= Spiridon Zhevakhov =

Russian general (1768–1815)

Spiridon Eristovich Zhevakhov (Спиридон Эристович Жевахов) or Spiridon Javakhishvili (სპირიდონ ჯავახიშვილი) (1768 – 25 July 1815) was a Russian general of Georgian noble descent and a participant of the Napoleonic Wars.

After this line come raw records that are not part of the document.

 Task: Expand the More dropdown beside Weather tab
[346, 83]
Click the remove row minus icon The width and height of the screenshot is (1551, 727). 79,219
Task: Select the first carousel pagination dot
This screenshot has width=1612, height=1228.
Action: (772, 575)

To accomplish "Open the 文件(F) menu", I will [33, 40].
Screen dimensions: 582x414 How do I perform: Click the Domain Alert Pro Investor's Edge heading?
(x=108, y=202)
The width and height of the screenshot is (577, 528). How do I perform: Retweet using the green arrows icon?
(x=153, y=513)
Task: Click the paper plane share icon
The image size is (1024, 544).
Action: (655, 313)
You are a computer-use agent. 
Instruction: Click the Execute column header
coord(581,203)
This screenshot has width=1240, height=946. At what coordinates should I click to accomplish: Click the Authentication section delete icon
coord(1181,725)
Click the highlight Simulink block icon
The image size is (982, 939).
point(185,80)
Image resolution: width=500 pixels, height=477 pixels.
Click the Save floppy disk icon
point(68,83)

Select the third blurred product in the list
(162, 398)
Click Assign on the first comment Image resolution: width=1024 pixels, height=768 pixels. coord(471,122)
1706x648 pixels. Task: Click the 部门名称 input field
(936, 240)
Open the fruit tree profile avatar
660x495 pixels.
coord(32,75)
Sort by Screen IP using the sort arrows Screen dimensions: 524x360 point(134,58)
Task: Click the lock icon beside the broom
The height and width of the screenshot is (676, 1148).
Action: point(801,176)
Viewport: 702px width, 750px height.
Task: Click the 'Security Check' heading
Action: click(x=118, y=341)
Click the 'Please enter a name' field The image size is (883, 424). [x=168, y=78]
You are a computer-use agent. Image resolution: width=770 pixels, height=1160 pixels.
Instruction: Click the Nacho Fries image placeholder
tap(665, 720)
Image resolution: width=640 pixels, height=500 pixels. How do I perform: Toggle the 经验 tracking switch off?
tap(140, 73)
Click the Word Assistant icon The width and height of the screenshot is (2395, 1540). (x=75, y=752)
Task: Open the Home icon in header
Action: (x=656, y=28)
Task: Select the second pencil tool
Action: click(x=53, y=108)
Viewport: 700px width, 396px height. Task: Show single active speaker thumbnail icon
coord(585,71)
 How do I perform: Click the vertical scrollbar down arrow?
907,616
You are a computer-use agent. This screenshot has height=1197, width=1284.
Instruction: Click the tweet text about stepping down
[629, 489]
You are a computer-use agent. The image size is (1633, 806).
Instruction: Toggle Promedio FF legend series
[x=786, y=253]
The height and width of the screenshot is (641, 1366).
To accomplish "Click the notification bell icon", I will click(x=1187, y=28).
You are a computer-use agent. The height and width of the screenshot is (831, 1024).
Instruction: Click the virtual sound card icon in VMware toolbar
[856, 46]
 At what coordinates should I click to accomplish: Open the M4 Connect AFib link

Zhevakhov was born in the émigré Georgian family of Prince Javakhishvili who had an estate in Ukraine. He enlisted in the Leib-Guard Preobrazhensky regiment in 1779 and took part in the war against Turkey (1787-1792), Poland (1794), Persia (1796), and Suvorov’s campaign in Switzerland (1799). In 1797, he joined the Pavlograd hussar regiment of which he would become a commander in 1810. He fought against Napoleonic France from 1805 to 1807 and was promoted to a colonel in 1807. During the French invasion of Russia in 1812, Zhevakhov served in the 3rd Army of the West and successfully commanded cavalry units. He distinguished himself in the 1813 Battle of Leipzig and was made a major-general. In 1813, he contributed to the Allies’ victory in the Netherlands. After the end of the hostilities with France, he commanded a brigade in the 3rd hussar division.